Task data:
######

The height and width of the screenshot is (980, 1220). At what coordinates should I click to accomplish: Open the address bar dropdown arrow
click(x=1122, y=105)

######

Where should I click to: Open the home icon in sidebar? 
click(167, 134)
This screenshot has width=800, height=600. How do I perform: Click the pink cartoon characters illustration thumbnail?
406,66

######

Directions for this task:
Reproduce the data starting with the line containing "The height and" and going on through the line containing "click(x=1122, y=105)", including both of those lines.

Correct output:
The height and width of the screenshot is (980, 1220). At what coordinates should I click to accomplish: Open the address bar dropdown arrow
click(x=1122, y=105)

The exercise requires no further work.